What you need to do:
Find the lines in the records below that contain "Given", and report each of them.

Materials provided:
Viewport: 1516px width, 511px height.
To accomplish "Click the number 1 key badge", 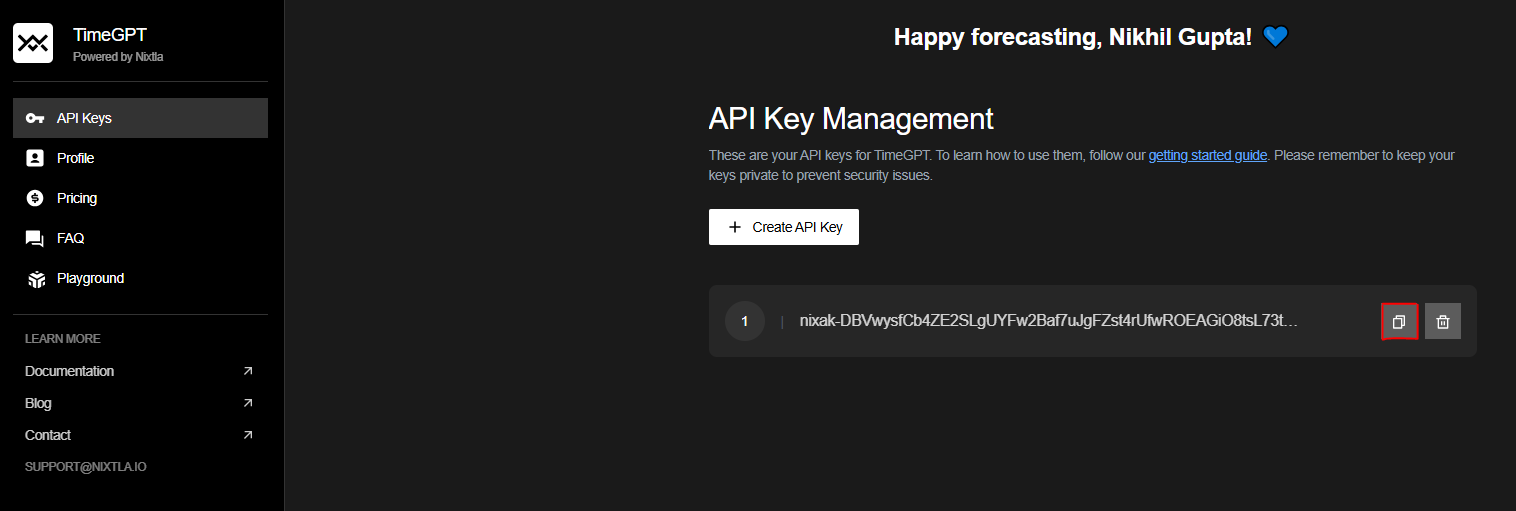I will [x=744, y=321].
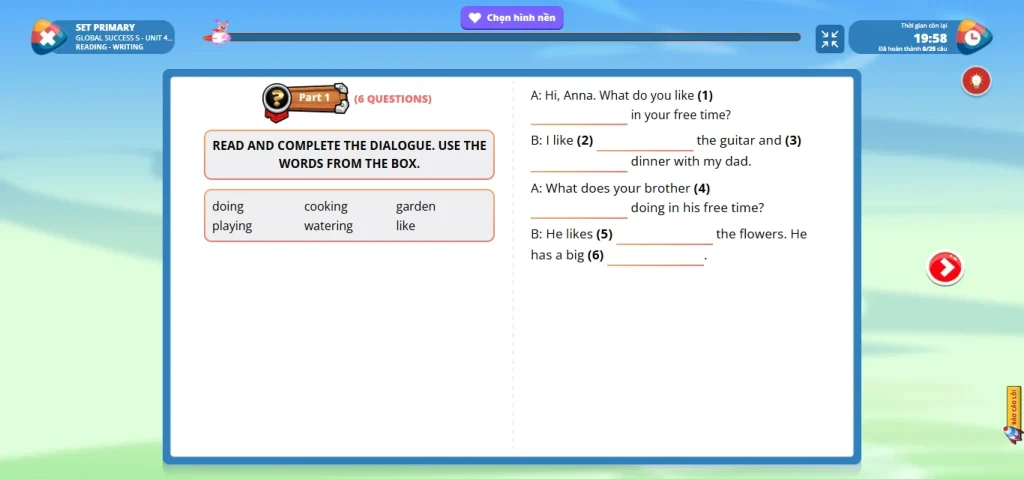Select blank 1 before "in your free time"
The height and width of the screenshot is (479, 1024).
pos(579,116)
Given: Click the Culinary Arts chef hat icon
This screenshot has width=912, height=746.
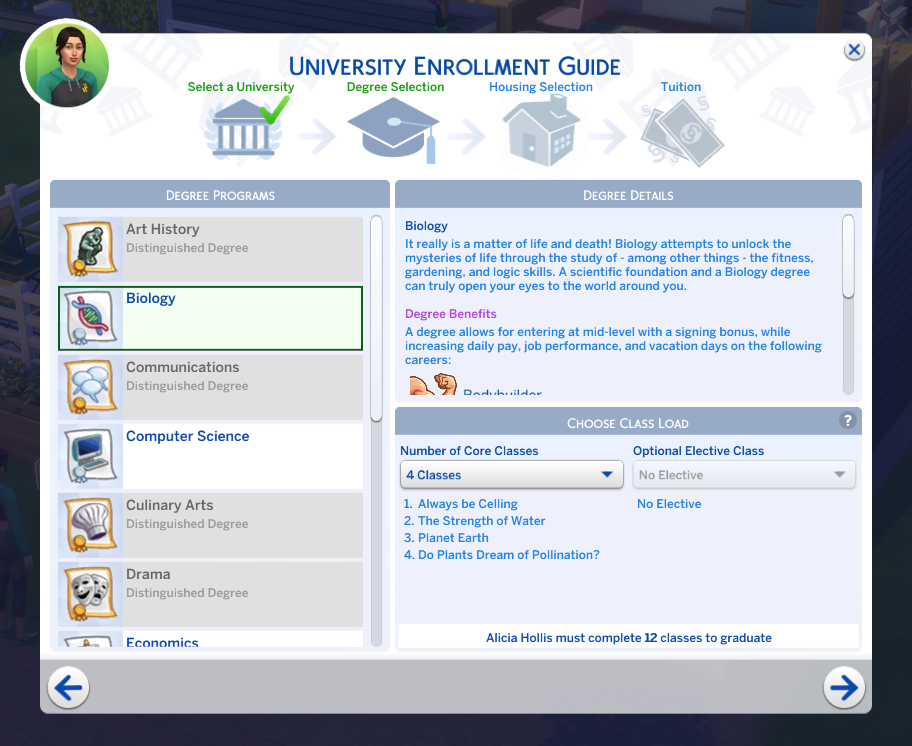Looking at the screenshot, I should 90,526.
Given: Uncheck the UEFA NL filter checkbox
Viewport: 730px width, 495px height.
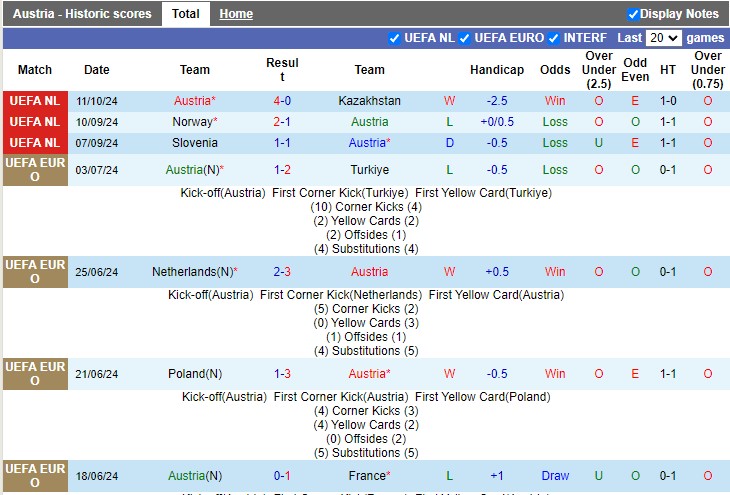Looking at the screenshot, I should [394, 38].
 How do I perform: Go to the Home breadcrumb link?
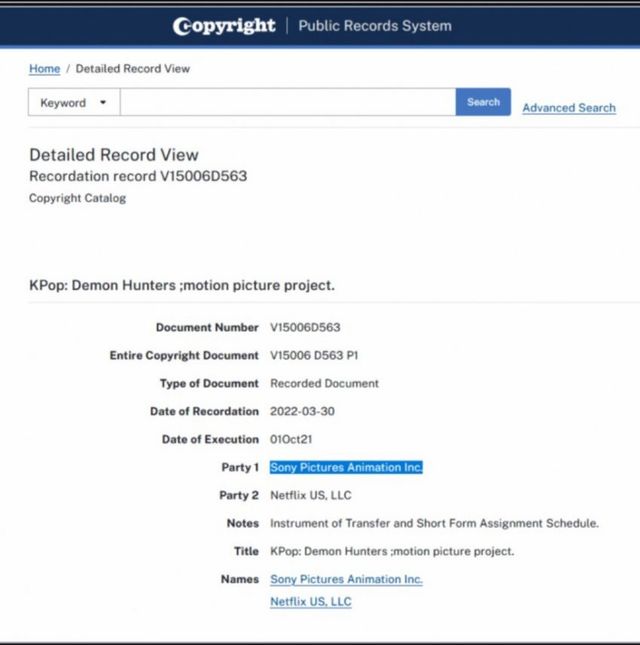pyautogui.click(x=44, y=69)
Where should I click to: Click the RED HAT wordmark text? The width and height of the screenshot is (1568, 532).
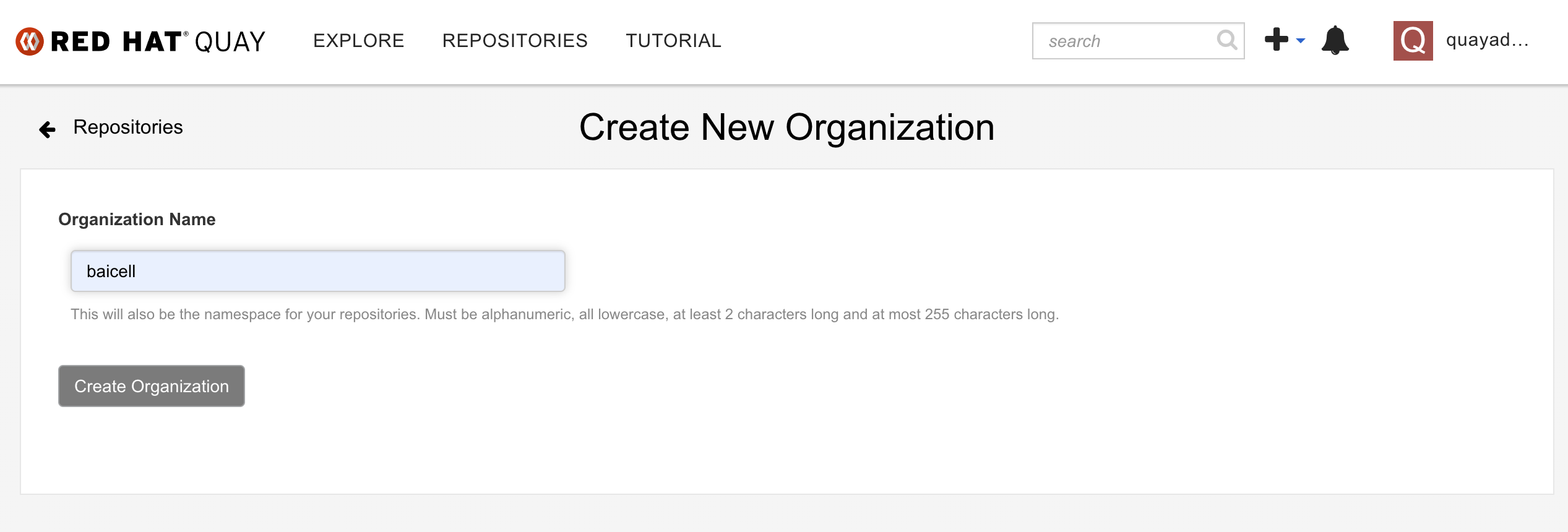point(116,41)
---
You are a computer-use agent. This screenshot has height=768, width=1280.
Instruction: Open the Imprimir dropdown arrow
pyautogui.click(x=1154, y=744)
...
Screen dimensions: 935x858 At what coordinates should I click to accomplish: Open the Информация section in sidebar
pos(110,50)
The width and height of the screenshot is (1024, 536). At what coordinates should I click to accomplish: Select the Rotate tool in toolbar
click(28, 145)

Written solution:
Given: Click the Culinary Arts chef hat icon
Given: Uncheck the UEFA NL filter checkbox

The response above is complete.